▸ **Provided entries**:
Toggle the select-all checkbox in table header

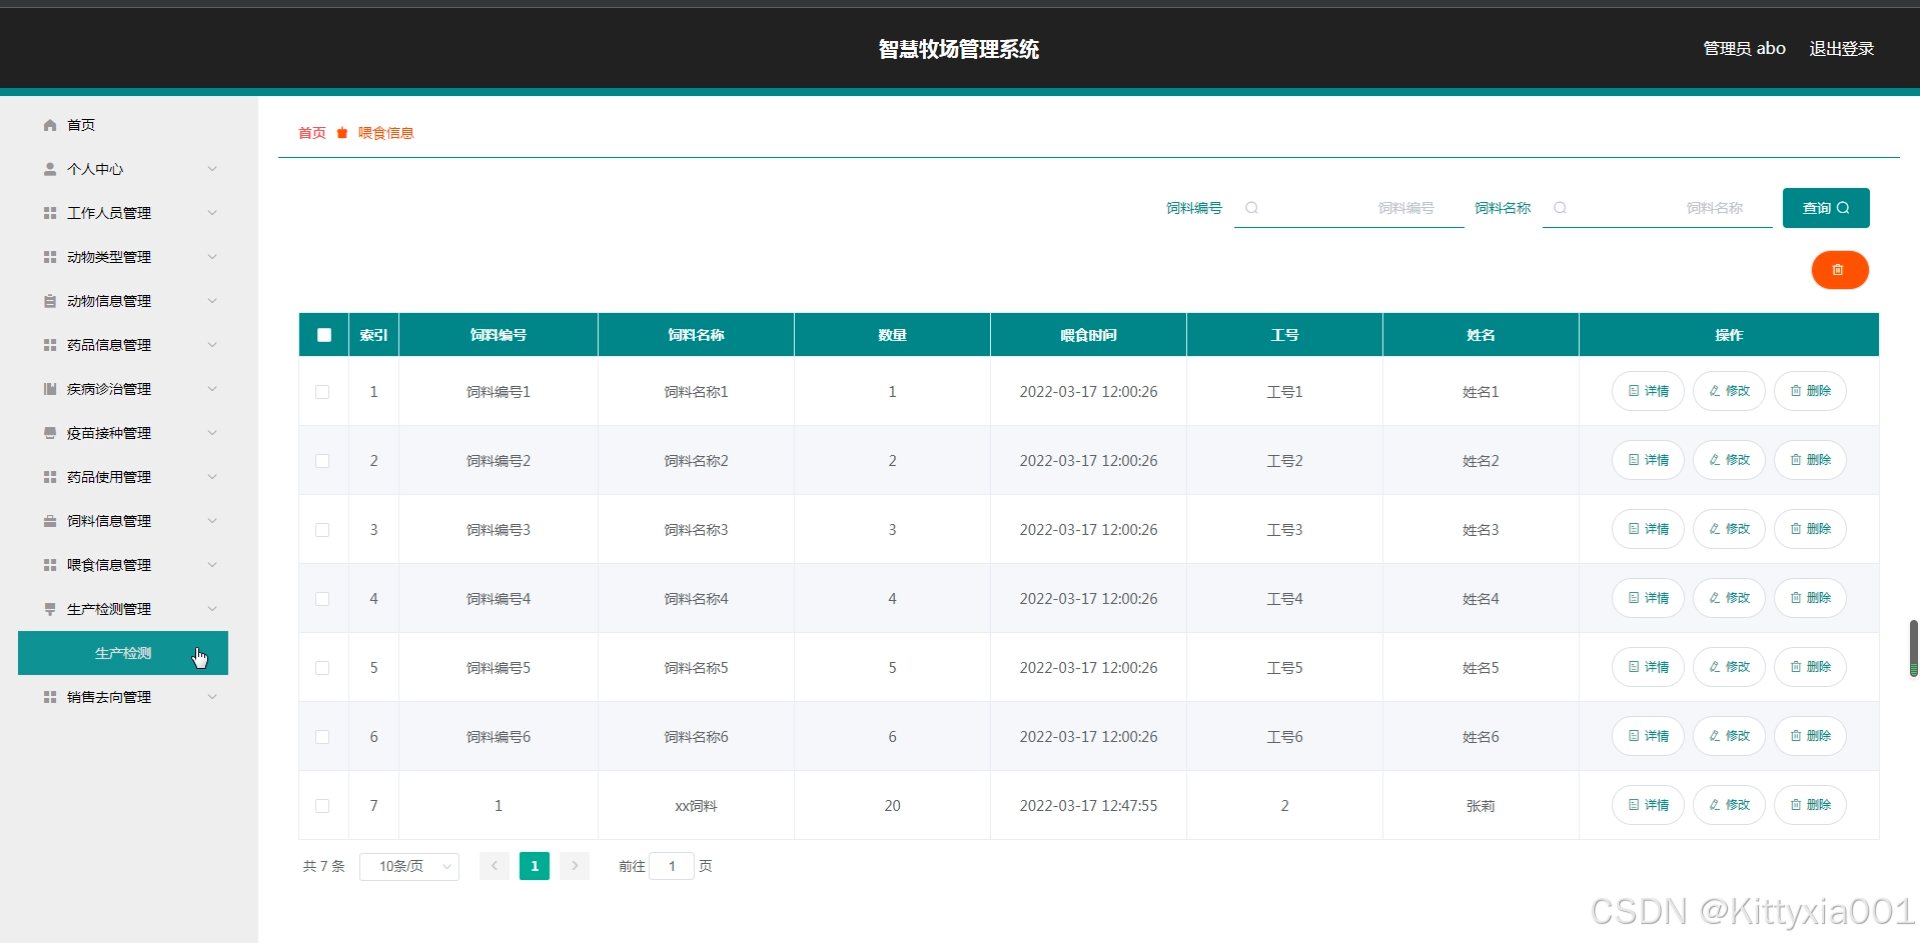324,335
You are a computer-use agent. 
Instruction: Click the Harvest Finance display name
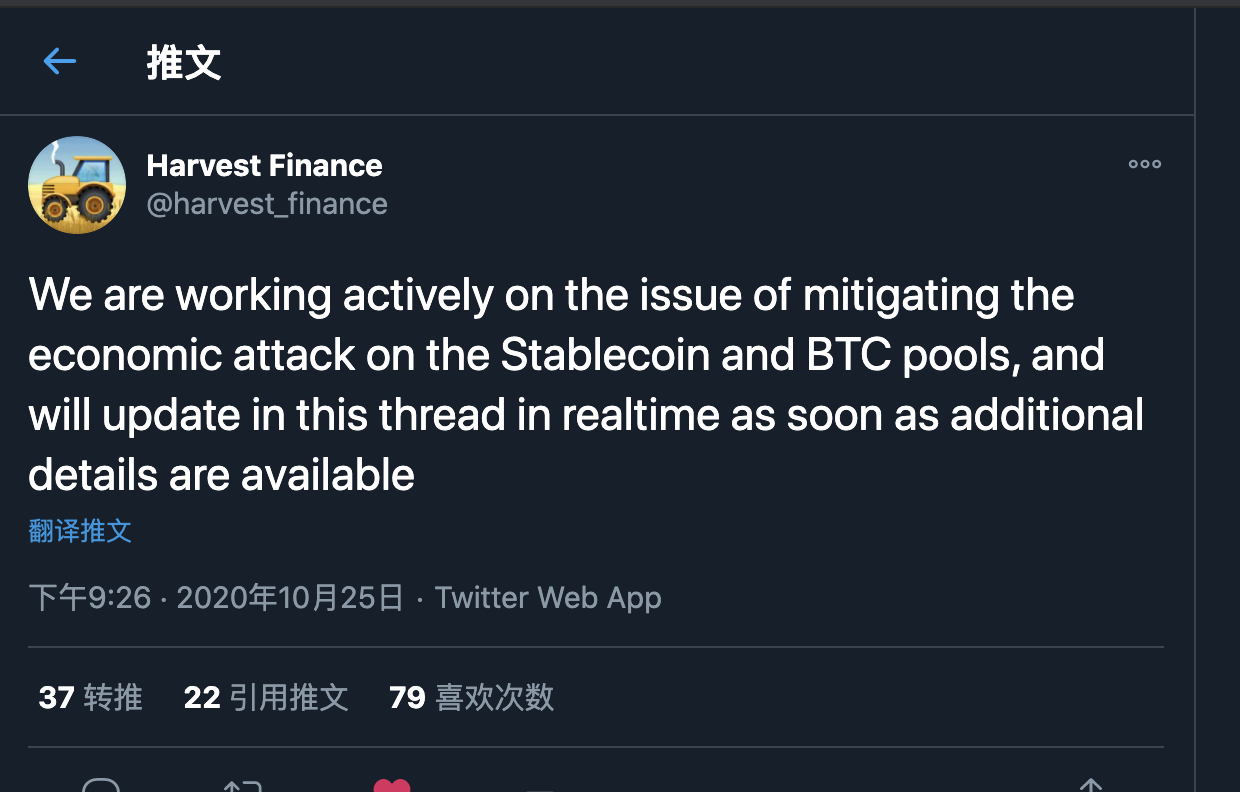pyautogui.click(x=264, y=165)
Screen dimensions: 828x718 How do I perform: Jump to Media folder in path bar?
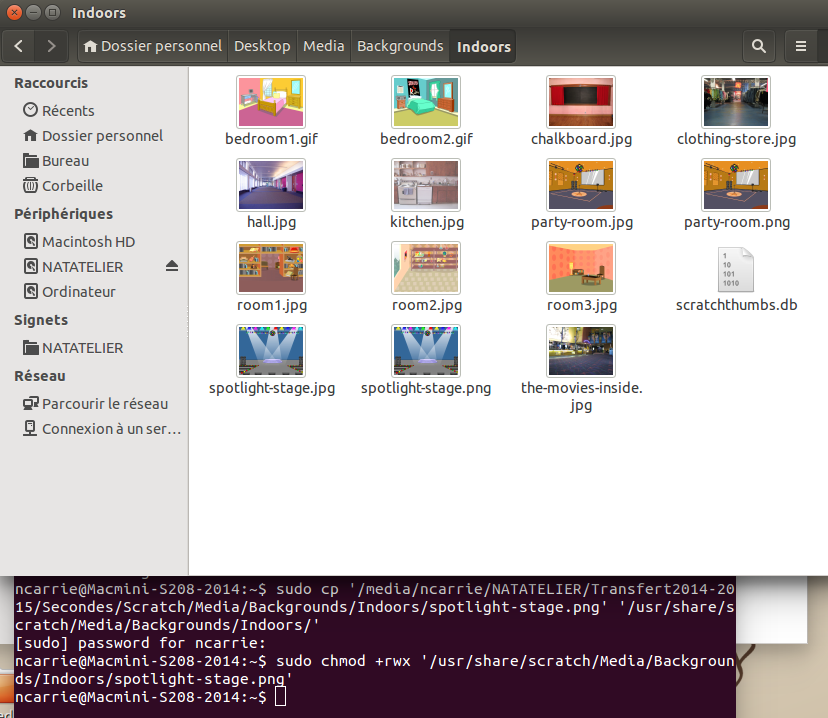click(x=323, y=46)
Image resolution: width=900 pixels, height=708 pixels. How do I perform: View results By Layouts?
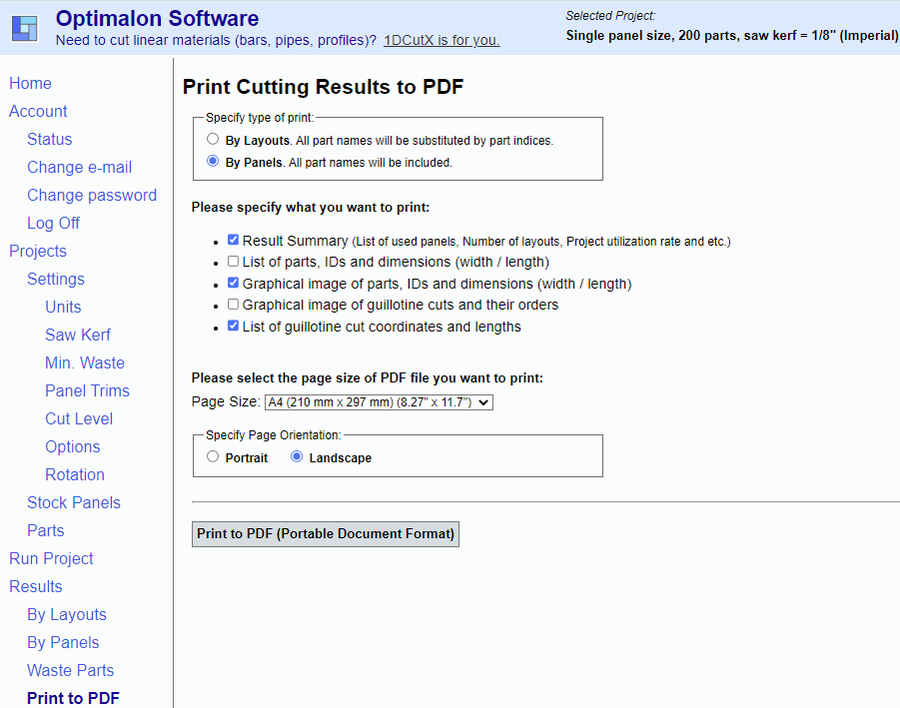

▸ **Problem to solve**: Only the lines from the one with "You are a computer-use agent." through the end of the listing should be transcribed, exactly and without pictures.

▸ **Task result**:
You are a computer-use agent. 
Instruction: Click the Harvest Finance display name
pyautogui.click(x=264, y=165)
Screen dimensions: 828x718 How do I perform: Jump to Media folder in path bar?
click(x=323, y=46)
Image resolution: width=900 pixels, height=708 pixels. How do I perform: View results By Layouts?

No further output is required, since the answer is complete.